───── INPUT FOR THIS TASK

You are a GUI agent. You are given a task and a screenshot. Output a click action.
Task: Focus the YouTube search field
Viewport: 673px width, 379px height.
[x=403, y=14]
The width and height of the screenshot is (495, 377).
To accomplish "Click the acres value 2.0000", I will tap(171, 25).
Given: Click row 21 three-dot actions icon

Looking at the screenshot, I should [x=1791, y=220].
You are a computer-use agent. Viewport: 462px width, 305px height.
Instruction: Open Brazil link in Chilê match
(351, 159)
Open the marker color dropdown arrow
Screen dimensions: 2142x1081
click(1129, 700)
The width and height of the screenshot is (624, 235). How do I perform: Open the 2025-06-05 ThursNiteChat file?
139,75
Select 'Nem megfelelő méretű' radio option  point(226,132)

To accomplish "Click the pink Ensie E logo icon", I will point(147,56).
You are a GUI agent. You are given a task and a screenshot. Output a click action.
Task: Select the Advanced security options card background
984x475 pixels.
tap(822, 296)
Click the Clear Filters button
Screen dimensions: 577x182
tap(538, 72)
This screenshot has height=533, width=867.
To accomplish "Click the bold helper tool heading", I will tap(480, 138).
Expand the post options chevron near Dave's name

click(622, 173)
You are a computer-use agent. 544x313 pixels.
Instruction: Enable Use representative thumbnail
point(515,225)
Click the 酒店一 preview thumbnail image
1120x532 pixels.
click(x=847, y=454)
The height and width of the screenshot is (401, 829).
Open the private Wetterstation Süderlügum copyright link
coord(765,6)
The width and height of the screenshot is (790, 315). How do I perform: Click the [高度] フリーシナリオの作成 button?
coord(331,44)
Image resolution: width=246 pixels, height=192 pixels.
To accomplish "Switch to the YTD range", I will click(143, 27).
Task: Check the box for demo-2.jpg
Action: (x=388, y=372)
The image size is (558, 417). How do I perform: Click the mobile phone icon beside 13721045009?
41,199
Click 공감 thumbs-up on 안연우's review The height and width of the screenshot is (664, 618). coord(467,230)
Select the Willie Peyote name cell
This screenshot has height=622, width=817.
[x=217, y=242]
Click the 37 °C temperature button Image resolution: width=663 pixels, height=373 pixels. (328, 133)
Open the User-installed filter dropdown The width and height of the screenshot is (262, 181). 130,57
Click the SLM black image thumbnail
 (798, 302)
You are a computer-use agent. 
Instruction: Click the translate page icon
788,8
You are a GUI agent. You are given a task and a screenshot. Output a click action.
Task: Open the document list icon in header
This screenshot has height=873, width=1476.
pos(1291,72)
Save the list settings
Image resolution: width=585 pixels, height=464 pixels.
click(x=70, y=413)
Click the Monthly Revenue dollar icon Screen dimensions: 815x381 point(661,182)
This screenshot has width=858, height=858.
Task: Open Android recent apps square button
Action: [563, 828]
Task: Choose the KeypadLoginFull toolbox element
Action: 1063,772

──────────

#### EXERCISE AIM
Please replace every "computer-use agent" in the records with "desktop agent" and leave everything else unchanged.

#### WRITTEN ANSWER
You are a GUI agent. You are given a task and a screenshot. Output a click action.
Task: Focus the YouTube search field
Viewport: 673px width, 379px height.
[x=403, y=14]
The width and height of the screenshot is (495, 377).
To accomplish "Click the acres value 2.0000", I will tap(171, 25).
Given: Click row 21 three-dot actions icon

Looking at the screenshot, I should [x=1791, y=220].
You are a desktop agent. Viewport: 462px width, 305px height.
Instruction: Open Brazil link in Chilê match
(351, 159)
Open the marker color dropdown arrow
Screen dimensions: 2142x1081
click(1129, 700)
The width and height of the screenshot is (624, 235). How do I perform: Open the 2025-06-05 ThursNiteChat file?
139,75
Select 'Nem megfelelő méretű' radio option  point(226,132)

To accomplish "Click the pink Ensie E logo icon", I will point(147,56).
You are a GUI agent. You are given a task and a screenshot. Output a click action.
Task: Select the Advanced security options card background
984x475 pixels.
tap(822, 296)
Click the Clear Filters button
Screen dimensions: 577x182
tap(538, 72)
This screenshot has height=533, width=867.
To accomplish "Click the bold helper tool heading", I will tap(480, 138).
Expand the post options chevron near Dave's name

click(622, 173)
You are a desktop agent. 544x313 pixels.
Instruction: Enable Use representative thumbnail
point(515,225)
Click the 酒店一 preview thumbnail image
1120x532 pixels.
click(x=847, y=454)
The height and width of the screenshot is (401, 829).
Open the private Wetterstation Süderlügum copyright link
coord(765,6)
The width and height of the screenshot is (790, 315). How do I perform: Click the [高度] フリーシナリオの作成 button?
coord(331,44)
Image resolution: width=246 pixels, height=192 pixels.
To accomplish "Switch to the YTD range", I will click(143, 27).
Task: Check the box for demo-2.jpg
Action: (x=388, y=372)
The image size is (558, 417). How do I perform: Click the mobile phone icon beside 13721045009?
41,199
Click 공감 thumbs-up on 안연우's review The height and width of the screenshot is (664, 618). coord(467,230)
Select the Willie Peyote name cell
This screenshot has height=622, width=817.
[x=217, y=242]
Click the 37 °C temperature button Image resolution: width=663 pixels, height=373 pixels. (328, 133)
Open the User-installed filter dropdown The width and height of the screenshot is (262, 181). 130,57
Click the SLM black image thumbnail
 (798, 302)
You are a desktop agent. 
Instruction: Click the translate page icon
788,8
You are a GUI agent. You are given a task and a screenshot. Output a click action.
Task: Open the document list icon in header
This screenshot has height=873, width=1476.
pos(1291,72)
Save the list settings
Image resolution: width=585 pixels, height=464 pixels.
click(x=70, y=413)
Click the Monthly Revenue dollar icon Screen dimensions: 815x381 point(661,182)
This screenshot has width=858, height=858.
Task: Open Android recent apps square button
Action: [563, 828]
Task: Choose the KeypadLoginFull toolbox element
Action: 1063,772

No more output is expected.